ルビー&カンタン
2005/2/14
Tais Toi !
2003年,フランス,85分
- 監督
- フランシス・ヴェベール
- 原案
- セルジュ・フリードマン
- 脚本
- フランシス・ヴェベール
- 撮影
- ルチアーノ・トヴォリ
- 音楽
- マルコ・プリンス
- 出演
- ジャン・レノ
- ジェラール・ドパルデュー
- リシャール・ベリ
- アンドレ・デュソリエ
- レオノア・ヴァレラ
間抜けな銀行強盗をしてつかまった簡単は、くだらないことをしゃべってばかりで同房の囚人といつも喧嘩になり、相手を打ちのめして独房に入れられていた。一方、ルビーは現金輸送車から強盗が奪った現金を横取り、捕まるが何もしゃべろうとしない。この事件にボシェルが絡んでいると考えた警察は、ルビーの口を割らせるためにカンタンをルビーの房に入れることを考える…

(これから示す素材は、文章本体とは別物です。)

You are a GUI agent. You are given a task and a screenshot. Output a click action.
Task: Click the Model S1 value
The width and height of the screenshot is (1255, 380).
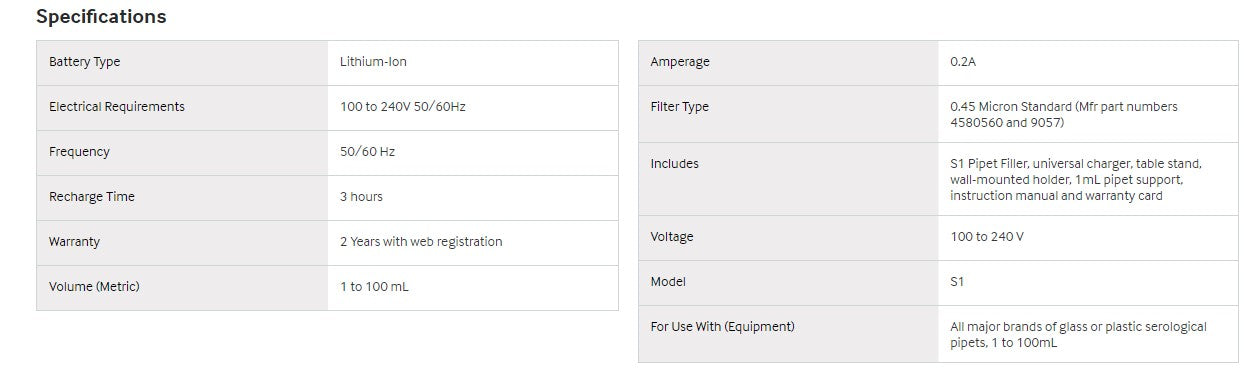click(x=957, y=282)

ジャン・レノとジェラール・ドパルデューというフランスの2大スターが共演したサスペンス・コメディ。監督は『奇人たちの晩餐会』『メルシィ!人生』のフランシス・ヴェベール。
アメリカン・コメディの馬鹿笑いもいいけれど、フレンチ・コメディのこういう笑いもいい。コメディというジャンルは、作っている監督や出演者のお国柄がもっとも強く出るジャンルではないだろうか。アメリカン・コメディにもいろいろあることは確かだけれど、基本的にそこに漂うのはエンターテインメントという雰囲気、それはいわばラス・ヴェガス的な笑い、とにかく観客を楽しませることだけを徹底的に追求して行く笑い。ただ、その傾向に対してひねりを加える意味で作られたいわゆるB級コメディというのも結構たくさんある。ラス・ヴェガス的な王道のエンターテインメント・コメディと、ひねりと毒の効いたB級コメディ、このふたつがアメリカン・コメディの中心になるのだと思う。
それに対して、フレンチ・コメディというのはクセが強い。大まかな傾向を言えば、『ぼくの伯父さん』以来の伝統かどうなのかはわからないが、“おじさん”が主人公になる作品が結構多く、なんとなく独特の“体臭”のようなものが漂う。いうなれば、チーズのような、クセが強ければ強いほど、臭ければ臭いほどうまい、そんなコメディなのではないかと思う。もちろん今はアメリカのコメディの影響を強く受けているから、ドタバタのエンターテインメントものも多いけれど、そういう作品は別にフランスじゃなくても作れるわけで、今ひとつ魅力を感じない。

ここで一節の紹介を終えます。